--- TASK INSTRUCTIONS ---
Retype all of the records precisely.

--- DATA EXCERPTS ---

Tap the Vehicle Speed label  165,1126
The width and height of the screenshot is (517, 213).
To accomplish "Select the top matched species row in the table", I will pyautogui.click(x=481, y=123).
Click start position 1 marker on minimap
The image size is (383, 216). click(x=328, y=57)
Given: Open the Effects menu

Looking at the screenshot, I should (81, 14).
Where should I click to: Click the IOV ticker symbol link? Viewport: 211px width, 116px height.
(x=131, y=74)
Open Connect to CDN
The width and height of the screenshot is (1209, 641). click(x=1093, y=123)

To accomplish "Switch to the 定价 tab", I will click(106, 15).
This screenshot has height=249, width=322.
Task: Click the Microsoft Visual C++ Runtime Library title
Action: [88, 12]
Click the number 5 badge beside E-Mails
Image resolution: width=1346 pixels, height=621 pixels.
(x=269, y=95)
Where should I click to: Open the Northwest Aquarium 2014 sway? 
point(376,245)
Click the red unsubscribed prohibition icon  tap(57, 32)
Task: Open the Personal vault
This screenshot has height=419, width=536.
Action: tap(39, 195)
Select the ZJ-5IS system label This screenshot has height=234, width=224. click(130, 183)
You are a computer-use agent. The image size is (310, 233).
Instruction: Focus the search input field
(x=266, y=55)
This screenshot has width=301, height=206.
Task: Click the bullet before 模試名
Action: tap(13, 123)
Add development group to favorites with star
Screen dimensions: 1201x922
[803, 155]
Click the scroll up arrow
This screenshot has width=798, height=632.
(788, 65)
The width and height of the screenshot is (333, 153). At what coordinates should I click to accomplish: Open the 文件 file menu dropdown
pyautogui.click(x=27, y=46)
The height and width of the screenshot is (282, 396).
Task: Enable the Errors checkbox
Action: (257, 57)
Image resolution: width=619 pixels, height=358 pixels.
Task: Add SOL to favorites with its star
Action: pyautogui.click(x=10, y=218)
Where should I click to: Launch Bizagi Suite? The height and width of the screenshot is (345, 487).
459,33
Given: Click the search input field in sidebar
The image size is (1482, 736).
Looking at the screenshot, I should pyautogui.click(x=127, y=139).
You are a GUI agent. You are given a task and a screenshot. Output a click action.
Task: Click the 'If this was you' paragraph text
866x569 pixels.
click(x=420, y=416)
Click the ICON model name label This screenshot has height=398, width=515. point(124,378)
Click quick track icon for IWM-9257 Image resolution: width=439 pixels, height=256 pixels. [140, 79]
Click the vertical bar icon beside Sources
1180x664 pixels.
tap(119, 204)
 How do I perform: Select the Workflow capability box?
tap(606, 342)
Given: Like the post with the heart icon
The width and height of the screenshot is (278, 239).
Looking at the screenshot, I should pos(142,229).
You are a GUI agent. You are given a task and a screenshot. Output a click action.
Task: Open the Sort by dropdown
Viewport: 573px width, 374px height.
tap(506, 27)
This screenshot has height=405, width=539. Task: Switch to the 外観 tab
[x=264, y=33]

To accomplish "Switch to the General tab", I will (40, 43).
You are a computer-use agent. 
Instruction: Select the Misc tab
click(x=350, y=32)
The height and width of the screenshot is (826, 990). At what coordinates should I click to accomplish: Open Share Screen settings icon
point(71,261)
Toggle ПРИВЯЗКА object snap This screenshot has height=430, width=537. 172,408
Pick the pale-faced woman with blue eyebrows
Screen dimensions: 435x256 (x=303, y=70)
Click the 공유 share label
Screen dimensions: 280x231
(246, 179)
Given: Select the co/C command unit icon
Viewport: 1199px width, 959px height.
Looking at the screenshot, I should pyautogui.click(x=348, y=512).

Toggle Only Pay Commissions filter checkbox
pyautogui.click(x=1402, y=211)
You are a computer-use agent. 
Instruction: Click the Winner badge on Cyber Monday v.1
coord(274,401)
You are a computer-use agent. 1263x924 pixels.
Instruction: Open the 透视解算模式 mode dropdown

--- SOLVED PROBLEM ---
Tap the Vehicle Speed label  165,1126
The width and height of the screenshot is (517, 213).
To accomplish "Select the top matched species row in the table", I will pyautogui.click(x=481, y=123).
Click start position 1 marker on minimap
The image size is (383, 216). click(x=328, y=57)
Given: Open the Effects menu

Looking at the screenshot, I should (81, 14).
Where should I click to: Click the IOV ticker symbol link? Viewport: 211px width, 116px height.
(x=131, y=74)
Open Connect to CDN
The width and height of the screenshot is (1209, 641). click(x=1093, y=123)

To accomplish "Switch to the 定价 tab", I will click(106, 15).
This screenshot has height=249, width=322.
Task: Click the Microsoft Visual C++ Runtime Library title
Action: [88, 12]
Click the number 5 badge beside E-Mails
Image resolution: width=1346 pixels, height=621 pixels.
(x=269, y=95)
Where should I click to: Open the Northwest Aquarium 2014 sway? 
point(376,245)
Click the red unsubscribed prohibition icon  tap(57, 32)
Task: Open the Personal vault
This screenshot has height=419, width=536.
Action: tap(39, 195)
Select the ZJ-5IS system label This screenshot has height=234, width=224. click(130, 183)
You are a computer-use agent. The image size is (310, 233).
Instruction: Focus the search input field
(x=266, y=55)
This screenshot has width=301, height=206.
Task: Click the bullet before 模試名
Action: tap(13, 123)
Add development group to favorites with star
Screen dimensions: 1201x922
[803, 155]
Click the scroll up arrow
This screenshot has width=798, height=632.
(788, 65)
The width and height of the screenshot is (333, 153). At what coordinates should I click to accomplish: Open the 文件 file menu dropdown
pyautogui.click(x=27, y=46)
The height and width of the screenshot is (282, 396).
Task: Enable the Errors checkbox
Action: (257, 57)
Image resolution: width=619 pixels, height=358 pixels.
Task: Add SOL to favorites with its star
Action: pyautogui.click(x=10, y=218)
Where should I click to: Launch Bizagi Suite? The height and width of the screenshot is (345, 487).
459,33
Given: Click the search input field in sidebar
The image size is (1482, 736).
Looking at the screenshot, I should pyautogui.click(x=127, y=139).
You are a GUI agent. You are given a task and a screenshot. Output a click action.
Task: Click the 'If this was you' paragraph text
866x569 pixels.
click(x=420, y=416)
Click the ICON model name label This screenshot has height=398, width=515. point(124,378)
Click quick track icon for IWM-9257 Image resolution: width=439 pixels, height=256 pixels. [140, 79]
Click the vertical bar icon beside Sources
1180x664 pixels.
tap(119, 204)
 How do I perform: Select the Workflow capability box?
tap(606, 342)
Given: Like the post with the heart icon
The width and height of the screenshot is (278, 239).
Looking at the screenshot, I should pos(142,229).
You are a GUI agent. You are given a task and a screenshot. Output a click action.
Task: Open the Sort by dropdown
Viewport: 573px width, 374px height.
tap(506, 27)
This screenshot has height=405, width=539. Task: Switch to the 外観 tab
[x=264, y=33]

To accomplish "Switch to the General tab", I will (40, 43).
You are a computer-use agent. 
Instruction: Select the Misc tab
click(x=350, y=32)
The height and width of the screenshot is (826, 990). At what coordinates should I click to accomplish: Open Share Screen settings icon
point(71,261)
Toggle ПРИВЯЗКА object snap This screenshot has height=430, width=537. 172,408
Pick the pale-faced woman with blue eyebrows
Screen dimensions: 435x256 (x=303, y=70)
Click the 공유 share label
Screen dimensions: 280x231
(246, 179)
Given: Select the co/C command unit icon
Viewport: 1199px width, 959px height.
Looking at the screenshot, I should pyautogui.click(x=348, y=512).

Toggle Only Pay Commissions filter checkbox
pyautogui.click(x=1402, y=211)
You are a computer-use agent. 
Instruction: Click the Winner badge on Cyber Monday v.1
coord(274,401)
You are a computer-use agent. 1263x924 pixels.
Instruction: Open the 透视解算模式 mode dropdown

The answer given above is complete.